What does this position mean with regard to EU General Data Protection Regulations (GDPR) compliance and does it reduce the need for businesses and organisations to implement the requirements before May 2018?
GDPR comes into full operation on 25th May 2018 and so will be directly applicable to the UK. Before Brexit, the GDPR will be law in the UK. Post Brexit, the GDPR along with other EU derived laws will be transposed into UK law as part of the Great Repeal Bill so the GDPR in the short term will continue to have effect until, and unless, the UK Parliament decide to repeal the GDPR. Even if the Repeal Bill does remove the GDPR at a future date, the UK will need to ensure ‘adequacy’ as a third country to lawfully exchange data with the EU member states.
However, there are decisions which need to be taken and clarification sought on specific matters in the short term during the UK exit negotiations with the EU to ensure the continuing cooperation between the Information Commissioners Office (ICO) and EU data protection regulators and crucially to permit the continued lawful transfer of data between the UK and EU member states post Brexit.
For example, institutional cooperation lies at the heart of the GDPR. It establishes the new European Data Protection Board (EDPB).
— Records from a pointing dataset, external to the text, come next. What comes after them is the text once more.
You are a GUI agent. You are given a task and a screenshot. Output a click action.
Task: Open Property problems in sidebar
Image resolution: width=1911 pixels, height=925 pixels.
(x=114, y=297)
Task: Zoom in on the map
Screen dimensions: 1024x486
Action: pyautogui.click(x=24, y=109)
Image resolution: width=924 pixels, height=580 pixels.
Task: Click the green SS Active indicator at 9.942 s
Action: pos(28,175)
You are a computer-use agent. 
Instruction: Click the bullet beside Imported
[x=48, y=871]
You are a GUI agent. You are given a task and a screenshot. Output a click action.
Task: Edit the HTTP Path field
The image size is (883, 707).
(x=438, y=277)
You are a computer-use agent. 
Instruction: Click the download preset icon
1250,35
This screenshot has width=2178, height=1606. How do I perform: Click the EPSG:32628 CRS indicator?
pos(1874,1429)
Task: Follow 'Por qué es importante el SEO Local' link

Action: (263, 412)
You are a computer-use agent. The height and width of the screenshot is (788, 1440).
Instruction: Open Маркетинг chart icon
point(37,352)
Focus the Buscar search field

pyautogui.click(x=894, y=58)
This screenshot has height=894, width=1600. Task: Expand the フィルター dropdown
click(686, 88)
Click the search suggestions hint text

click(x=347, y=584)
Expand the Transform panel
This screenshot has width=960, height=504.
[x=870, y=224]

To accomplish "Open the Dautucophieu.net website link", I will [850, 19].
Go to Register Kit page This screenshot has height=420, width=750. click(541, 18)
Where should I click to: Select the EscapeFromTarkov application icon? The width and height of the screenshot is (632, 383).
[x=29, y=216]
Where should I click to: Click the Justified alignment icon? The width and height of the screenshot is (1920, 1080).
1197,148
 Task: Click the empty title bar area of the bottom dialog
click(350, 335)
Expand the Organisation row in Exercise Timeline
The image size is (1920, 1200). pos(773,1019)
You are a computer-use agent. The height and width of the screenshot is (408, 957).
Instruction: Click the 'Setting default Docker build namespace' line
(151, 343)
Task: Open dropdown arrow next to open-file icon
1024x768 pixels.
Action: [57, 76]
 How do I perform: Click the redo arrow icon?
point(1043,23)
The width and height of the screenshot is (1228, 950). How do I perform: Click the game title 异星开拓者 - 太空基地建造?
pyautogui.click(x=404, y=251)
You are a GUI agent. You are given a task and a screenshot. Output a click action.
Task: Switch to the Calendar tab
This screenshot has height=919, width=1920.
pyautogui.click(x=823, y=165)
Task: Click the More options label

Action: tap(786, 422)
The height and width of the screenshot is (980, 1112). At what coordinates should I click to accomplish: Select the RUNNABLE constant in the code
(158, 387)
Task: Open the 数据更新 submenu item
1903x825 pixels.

The Board has specific responsibility for the GDPR’s “consistency mechanism”, designed to ensure cooperation and consistency between national data protection regulators within the EU (for example when it comes to decisions relating to enforcement action and the level of fines issued for infringements under the GDPR).
What that cooperation would look like between the ICO and the EU regulators post Brexit remains unclear. Since we are moving to a Brexit which involves the UK leaving the EU in its entirety then the UK would almost certainly be classed as a “third country” and there is no reason to expect the ICO to have an ongoing presence on the EDPB (whether formal or otherwise) post Brexit.
It is also worth noting that the EDPB functions includes, inter alia, on advising the EU Commission in relation to the adequacy of data protection laws and measures adopted by “third countries”. Such adequacy determinations by the EU Commission are critical to deciding whether data can flow freely between the EU and countries sitting outside the EU.
Any assessment of adequacy in relation to the UK’s data protection regime would encounter difficulty if the UK does not adopt the GDPR in full or if there are any subsequent attempts to water down the Regulations.
It is for the EU Commission to decide when, or indeed whether, to make an adequacy decision in relation to UK data protection law. Simply “adopting” the GDPR would not in itself guarantee that such a decision would be made although one assumes it would be more likely.
As part of the UK Government’s timetable to exit the EU, one would expect the ICO to play a pivotal role in ensuring the UK secures a positive assessment of adequacy based on our full adoption of GDPR. Failure to do so would be bad for business and could potentially inhibit the freedom to exchange data between the UK and EU.